Your task
Find the line with "900x585 pixels. How" in the entries below, then reproduce it and every line after it down to and including the line with "Viewport: 1456px width, 819px height.", exactly.

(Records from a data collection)

-- -- --

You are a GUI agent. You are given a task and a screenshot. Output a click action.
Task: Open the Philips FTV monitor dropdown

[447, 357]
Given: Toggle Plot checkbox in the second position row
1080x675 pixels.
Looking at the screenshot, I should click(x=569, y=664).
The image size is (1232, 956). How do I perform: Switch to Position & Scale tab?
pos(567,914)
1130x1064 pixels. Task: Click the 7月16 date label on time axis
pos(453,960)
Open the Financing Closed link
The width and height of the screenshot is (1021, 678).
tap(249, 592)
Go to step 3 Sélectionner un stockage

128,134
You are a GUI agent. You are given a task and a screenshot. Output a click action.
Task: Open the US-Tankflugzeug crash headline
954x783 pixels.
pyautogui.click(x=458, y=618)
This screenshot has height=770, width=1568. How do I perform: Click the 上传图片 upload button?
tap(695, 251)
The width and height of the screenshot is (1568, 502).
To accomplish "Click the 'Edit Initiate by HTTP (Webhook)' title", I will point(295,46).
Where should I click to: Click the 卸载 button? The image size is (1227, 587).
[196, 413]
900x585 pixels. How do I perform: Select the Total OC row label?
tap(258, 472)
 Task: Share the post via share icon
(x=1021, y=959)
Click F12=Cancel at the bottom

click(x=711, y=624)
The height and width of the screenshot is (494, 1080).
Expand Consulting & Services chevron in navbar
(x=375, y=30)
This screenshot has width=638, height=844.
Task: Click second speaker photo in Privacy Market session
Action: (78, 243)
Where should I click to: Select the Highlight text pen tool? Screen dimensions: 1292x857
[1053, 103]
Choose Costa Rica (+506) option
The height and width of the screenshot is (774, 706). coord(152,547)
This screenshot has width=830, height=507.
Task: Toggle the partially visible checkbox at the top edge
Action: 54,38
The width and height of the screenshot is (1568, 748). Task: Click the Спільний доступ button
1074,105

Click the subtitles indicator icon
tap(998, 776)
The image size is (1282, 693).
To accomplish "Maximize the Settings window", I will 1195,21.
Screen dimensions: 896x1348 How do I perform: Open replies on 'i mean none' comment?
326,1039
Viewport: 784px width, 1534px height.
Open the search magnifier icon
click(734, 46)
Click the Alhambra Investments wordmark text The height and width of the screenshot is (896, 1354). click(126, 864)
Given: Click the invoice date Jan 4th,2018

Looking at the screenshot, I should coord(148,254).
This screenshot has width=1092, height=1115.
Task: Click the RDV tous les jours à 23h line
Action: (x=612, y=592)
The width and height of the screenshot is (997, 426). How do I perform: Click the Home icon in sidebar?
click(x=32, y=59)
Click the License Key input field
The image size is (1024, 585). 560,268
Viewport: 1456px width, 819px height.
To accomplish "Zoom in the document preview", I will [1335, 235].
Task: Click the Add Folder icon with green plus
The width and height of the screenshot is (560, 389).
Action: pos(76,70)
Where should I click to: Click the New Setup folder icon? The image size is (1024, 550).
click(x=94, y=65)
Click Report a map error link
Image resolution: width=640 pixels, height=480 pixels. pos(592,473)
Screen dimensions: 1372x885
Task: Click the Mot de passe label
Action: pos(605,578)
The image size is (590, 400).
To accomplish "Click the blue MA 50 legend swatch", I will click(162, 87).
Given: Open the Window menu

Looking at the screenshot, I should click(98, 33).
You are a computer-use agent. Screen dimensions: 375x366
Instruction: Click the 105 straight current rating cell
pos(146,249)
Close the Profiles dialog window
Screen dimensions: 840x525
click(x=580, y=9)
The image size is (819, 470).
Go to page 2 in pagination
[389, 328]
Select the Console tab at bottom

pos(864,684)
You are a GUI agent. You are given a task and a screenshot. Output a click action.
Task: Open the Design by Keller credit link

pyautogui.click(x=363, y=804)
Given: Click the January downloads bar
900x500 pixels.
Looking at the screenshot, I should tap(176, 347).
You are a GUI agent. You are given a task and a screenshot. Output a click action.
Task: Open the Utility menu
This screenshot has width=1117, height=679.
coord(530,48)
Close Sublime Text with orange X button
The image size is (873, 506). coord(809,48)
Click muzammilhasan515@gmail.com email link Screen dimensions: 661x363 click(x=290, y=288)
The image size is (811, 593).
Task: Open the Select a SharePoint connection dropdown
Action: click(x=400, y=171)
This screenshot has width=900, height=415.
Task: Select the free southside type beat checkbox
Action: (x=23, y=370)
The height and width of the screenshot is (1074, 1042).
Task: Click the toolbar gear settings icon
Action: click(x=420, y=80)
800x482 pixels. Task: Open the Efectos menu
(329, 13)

-- -- --

Response for this exercise
900x585 pixels. How do I perform: Select the Total OC row label?
tap(258, 472)
 Task: Share the post via share icon
(x=1021, y=959)
Click F12=Cancel at the bottom

click(x=711, y=624)
The height and width of the screenshot is (494, 1080).
Expand Consulting & Services chevron in navbar
(x=375, y=30)
This screenshot has width=638, height=844.
Task: Click second speaker photo in Privacy Market session
Action: (78, 243)
Where should I click to: Select the Highlight text pen tool? Screen dimensions: 1292x857
[1053, 103]
Choose Costa Rica (+506) option
The height and width of the screenshot is (774, 706). coord(152,547)
This screenshot has width=830, height=507.
Task: Toggle the partially visible checkbox at the top edge
Action: 54,38
The width and height of the screenshot is (1568, 748). Task: Click the Спільний доступ button
1074,105

Click the subtitles indicator icon
tap(998, 776)
The image size is (1282, 693).
To accomplish "Maximize the Settings window", I will 1195,21.
Screen dimensions: 896x1348 How do I perform: Open replies on 'i mean none' comment?
326,1039
Viewport: 784px width, 1534px height.
Open the search magnifier icon
click(734, 46)
Click the Alhambra Investments wordmark text The height and width of the screenshot is (896, 1354). click(126, 864)
Given: Click the invoice date Jan 4th,2018

Looking at the screenshot, I should coord(148,254).
This screenshot has width=1092, height=1115.
Task: Click the RDV tous les jours à 23h line
Action: (x=612, y=592)
The width and height of the screenshot is (997, 426). How do I perform: Click the Home icon in sidebar?
click(x=32, y=59)
Click the License Key input field
The image size is (1024, 585). 560,268
Viewport: 1456px width, 819px height.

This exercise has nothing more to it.